Less and less common, I would've thought. The classic "offender" is older versions of MS office applications that (essentially) did a memory dump to disk as its "quicksave" format. No serialisation, no selection of what to dump and a memory allocator that doesn't zero newly allocated memory pages. That lead to not only juicy things from previous versions of the document (so the user could use undo), but also juicy snippets from other applications.
How hard would it be to write?
Something that clears out unallocated disk blocks shouldn't be that hard. It'd need to run either off-line or as a kernel module, so as to not interfer with normal file-system operations, but most file systems have an "allocated"/"not allocated" structure that is fairly straight-forward to parse. Swap is harder, but as long as you're OK with having it cleared on boot (or shutdown), it's not too tricky. Clearing out the tail block is trickier, definitely not something I'd want to try to do on-line, but it shouldn't be TOO hard to make it work for off-line cleaning.

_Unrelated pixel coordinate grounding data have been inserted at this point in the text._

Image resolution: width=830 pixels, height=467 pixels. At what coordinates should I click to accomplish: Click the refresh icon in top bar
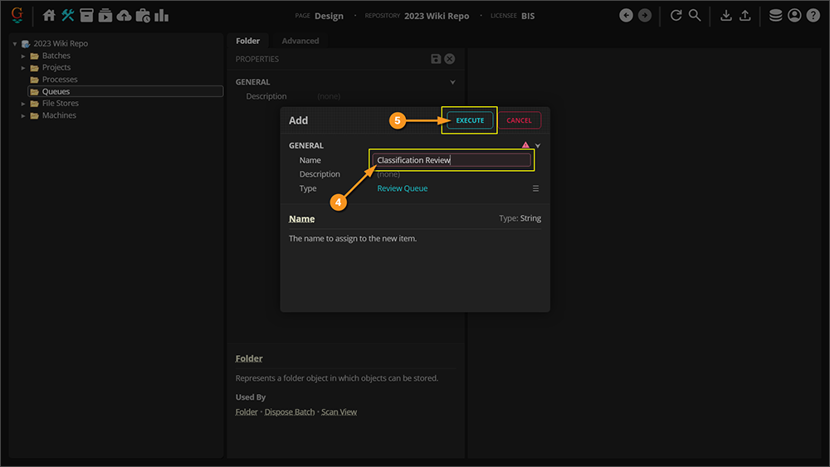coord(676,16)
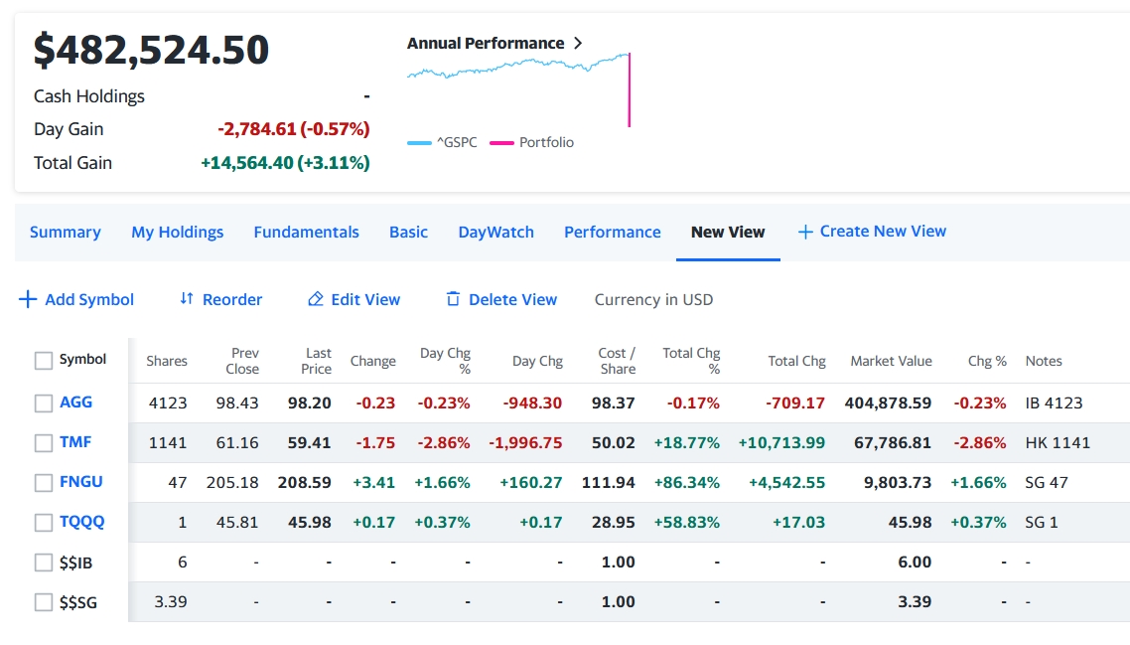Expand Annual Performance via its chevron
This screenshot has width=1130, height=645.
pyautogui.click(x=578, y=44)
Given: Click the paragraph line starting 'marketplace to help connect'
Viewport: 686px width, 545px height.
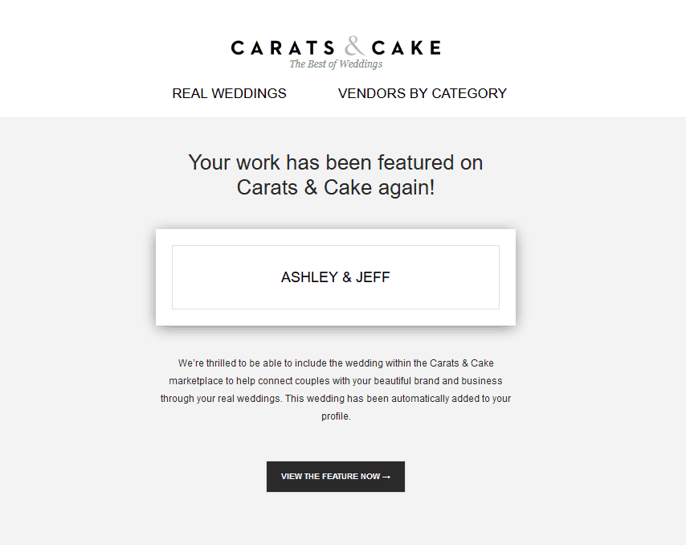Looking at the screenshot, I should click(x=336, y=381).
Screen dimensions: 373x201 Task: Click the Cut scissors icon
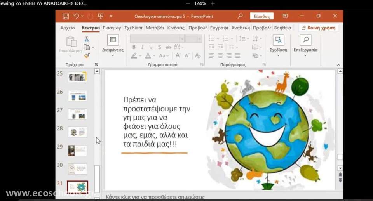click(x=87, y=39)
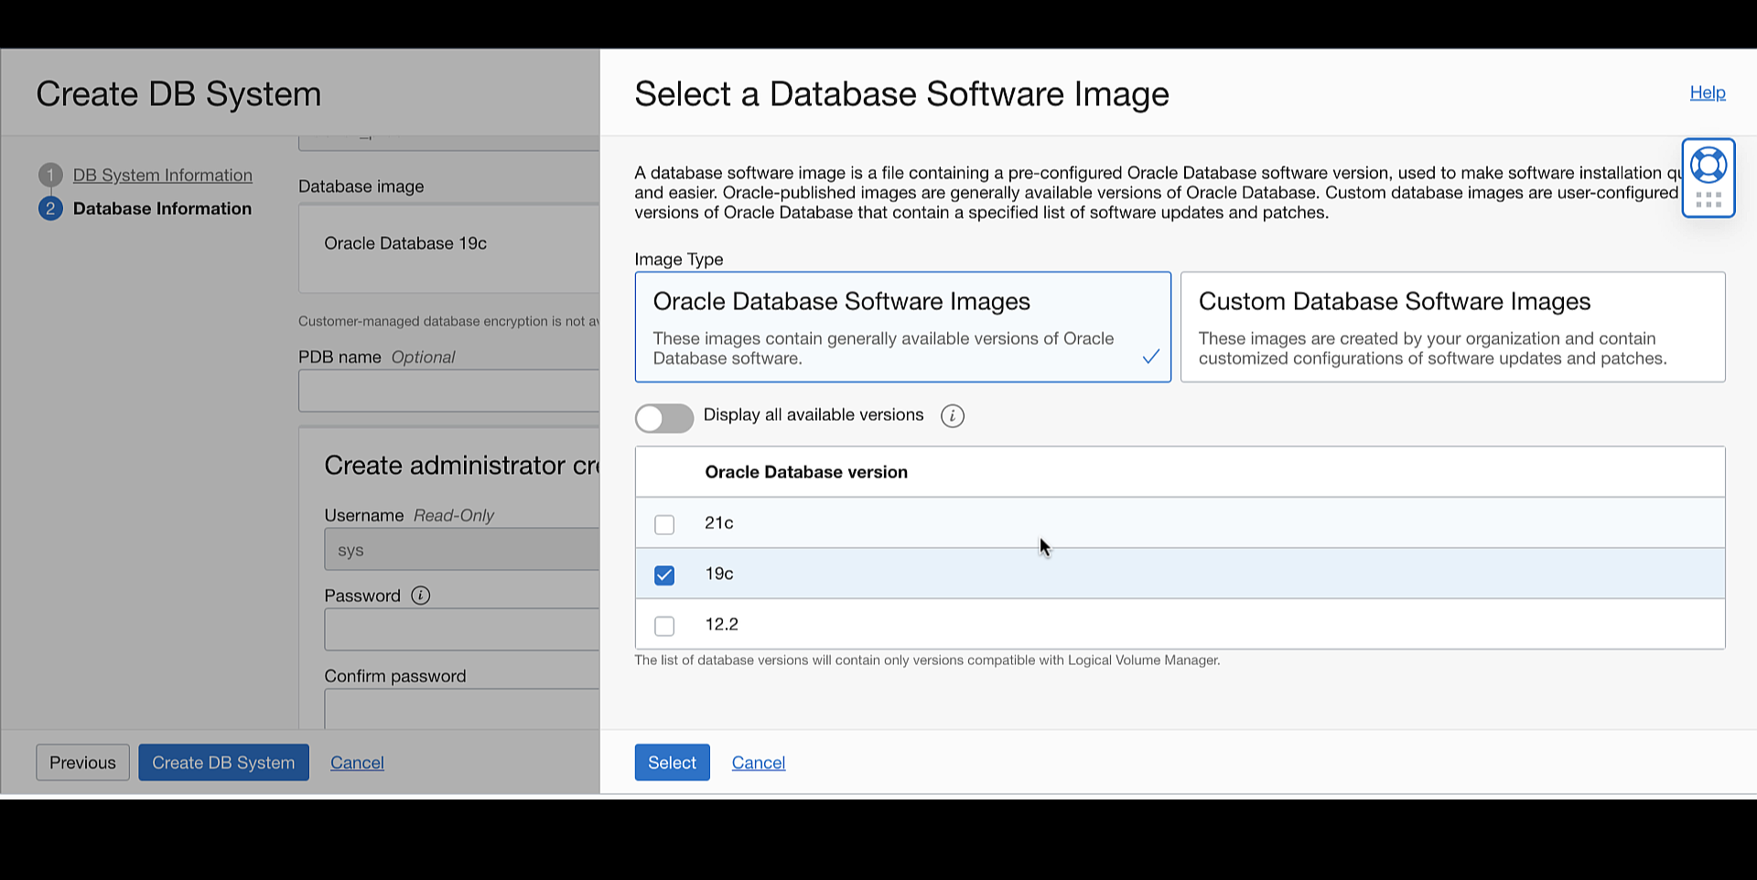Click info icon beside Display all available versions
Viewport: 1757px width, 880px height.
953,416
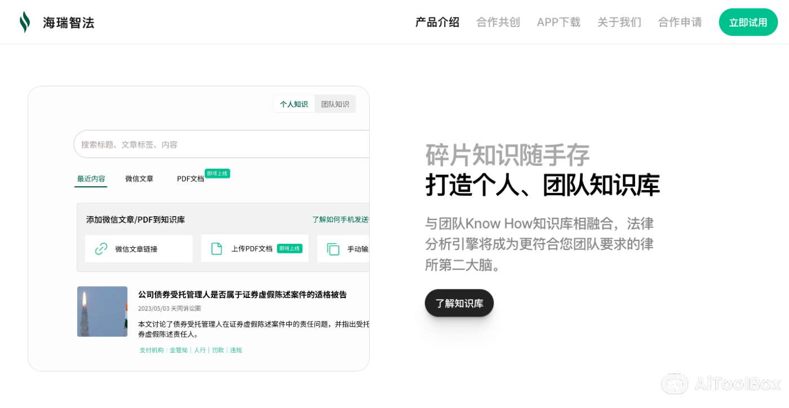Switch to 个人知识 toggle option
789x408 pixels.
coord(294,104)
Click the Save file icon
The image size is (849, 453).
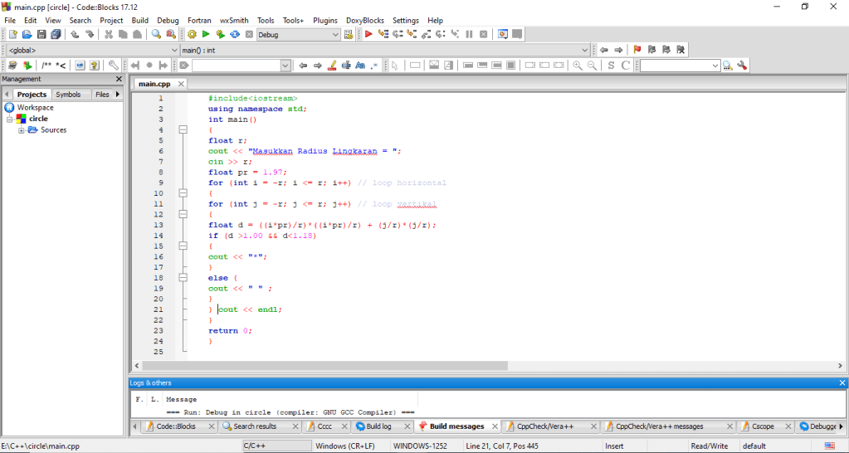pos(41,34)

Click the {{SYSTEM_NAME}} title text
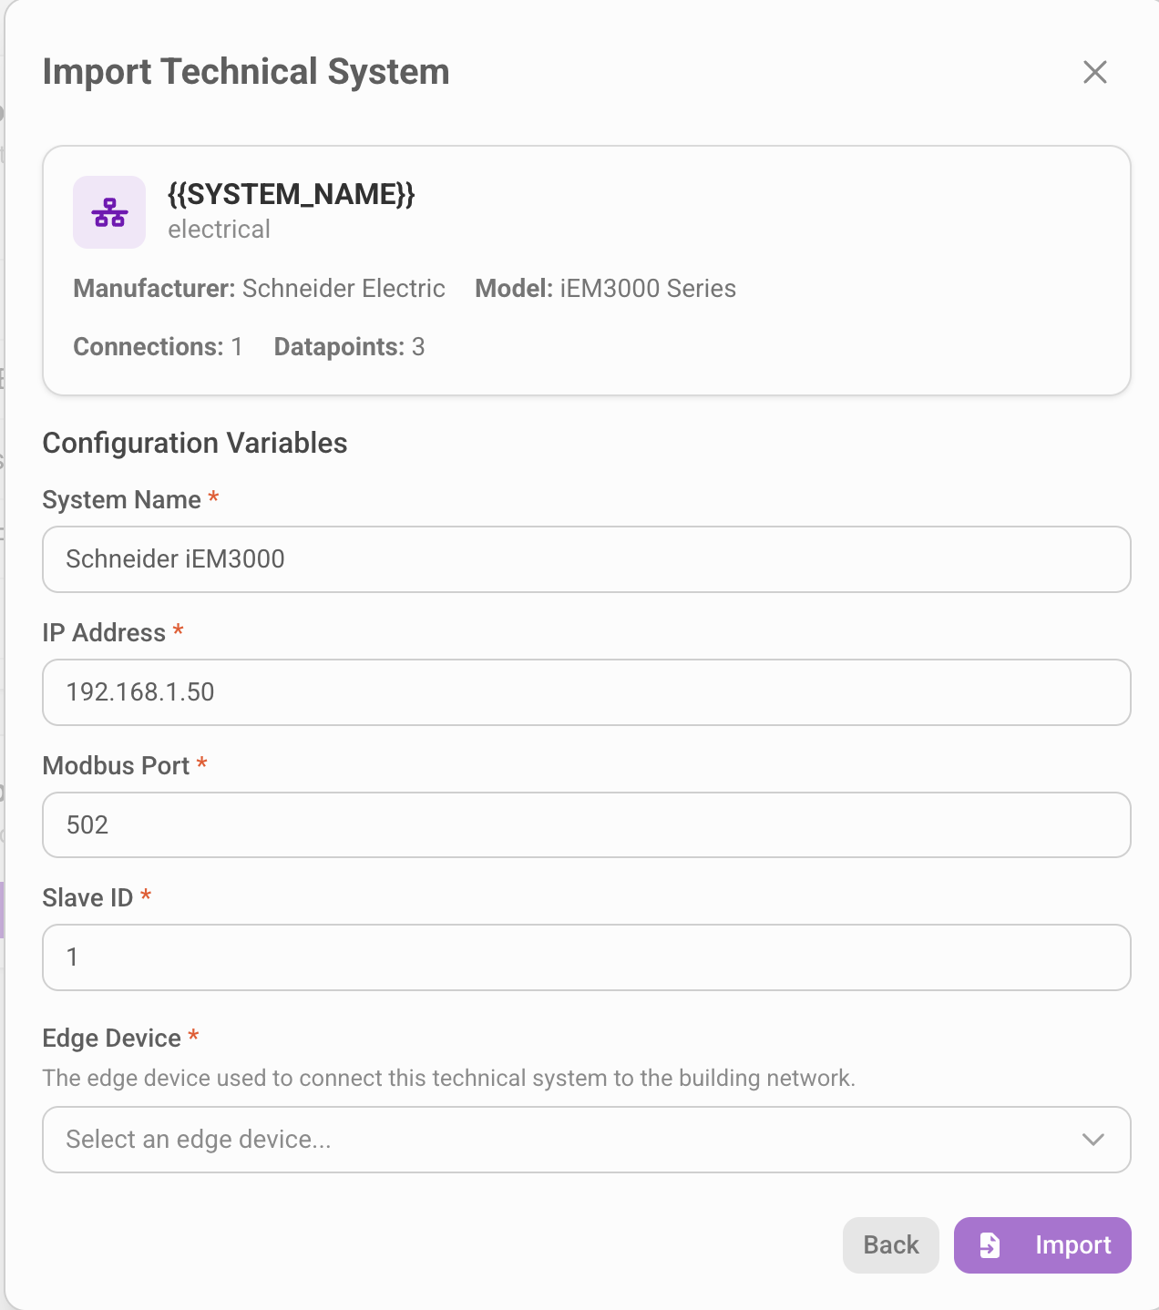pyautogui.click(x=292, y=194)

How practical would such a program be?
Depends on your threat model, really. I'd say that on one end, it'd not give you much at all, but on the other end, it's a definite help to keep information out of the wrong hands. But I can't give a hard and fast answer,

Well, if I was going to code it for a boot CD, I'd do something like this:
File is 101 bytes but takes up a 4096-byte cluster.
Copy the file "A" to "B" which has nulls added to the end.
Delete "A" and overwrite it's (now unused) cluster.
Create "A" again and use the contents of "B" without the tail (remember the length).
Delete "B" and overwrite it.
Not very efficient, and would need a tweak to make sure you don't try to copy the first (and therefor full) clusters in a file. Otherwise, you'll run into slowness and failure if there's not enough free space.
There's tools that do this efficiently that are open source?